For the entries that follow, retype exactly the lines from the one containing "Image resolution: width=752" to the one containing "Task: Select the 负责人 row label", inclusive, and only those. Images stay out of the copy.

Records for the exercise section start

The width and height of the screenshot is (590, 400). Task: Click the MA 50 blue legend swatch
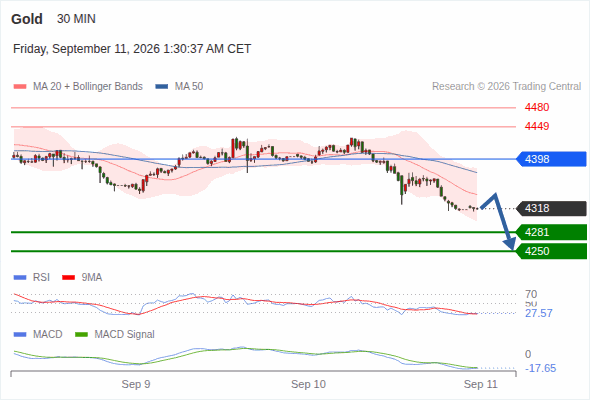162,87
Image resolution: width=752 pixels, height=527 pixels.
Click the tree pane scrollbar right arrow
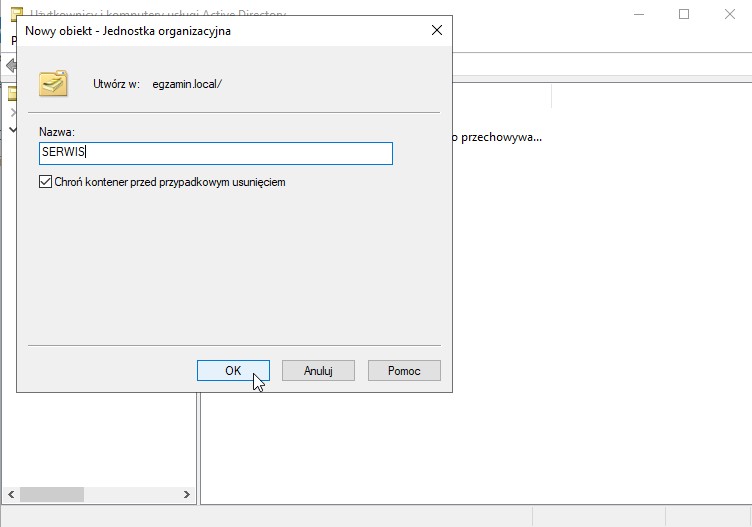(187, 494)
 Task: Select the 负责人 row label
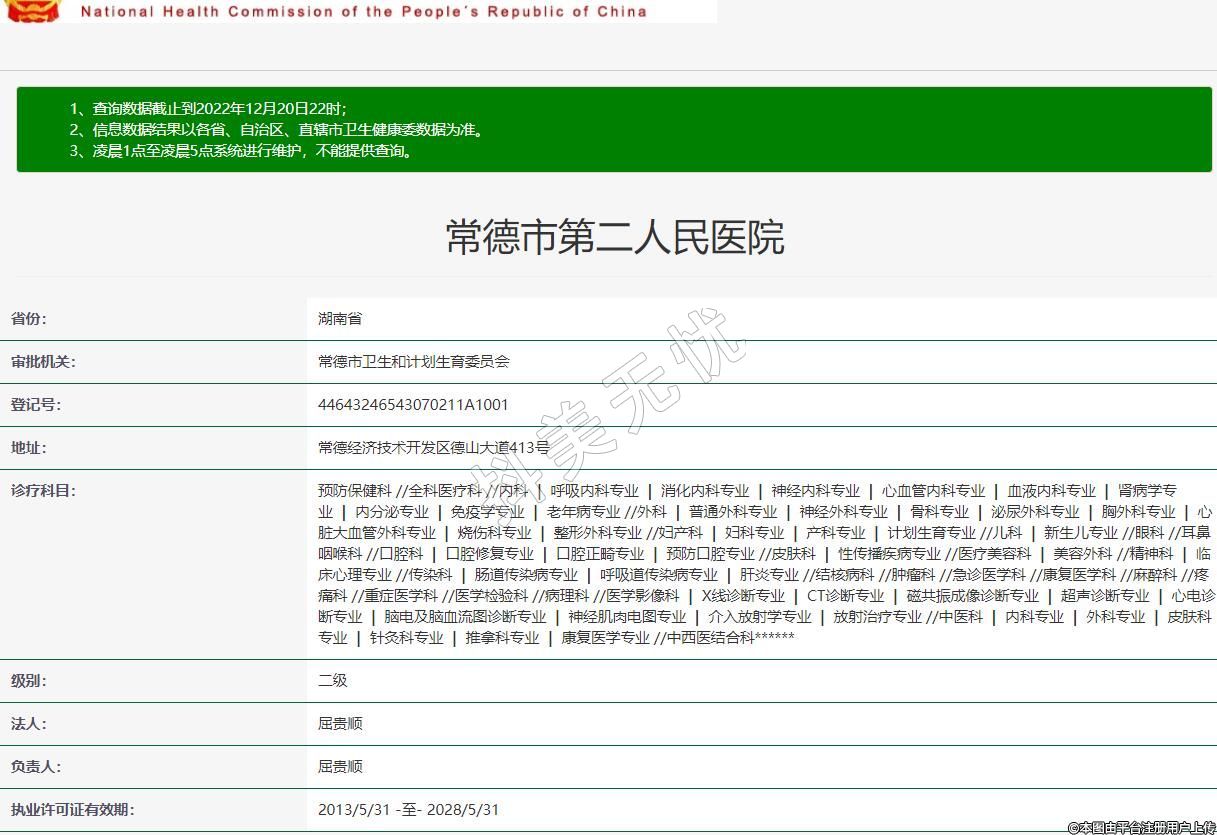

Records for the exercise section end
Records for the exercise section start

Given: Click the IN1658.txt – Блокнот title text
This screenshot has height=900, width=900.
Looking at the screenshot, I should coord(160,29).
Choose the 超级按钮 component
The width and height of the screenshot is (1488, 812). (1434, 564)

Records for the exercise section end

▶ Response to this exercise:
Image resolution: width=752 pixels, height=527 pixels.
Click the tree pane scrollbar right arrow
(187, 494)
 Task: Select the 负责人 row label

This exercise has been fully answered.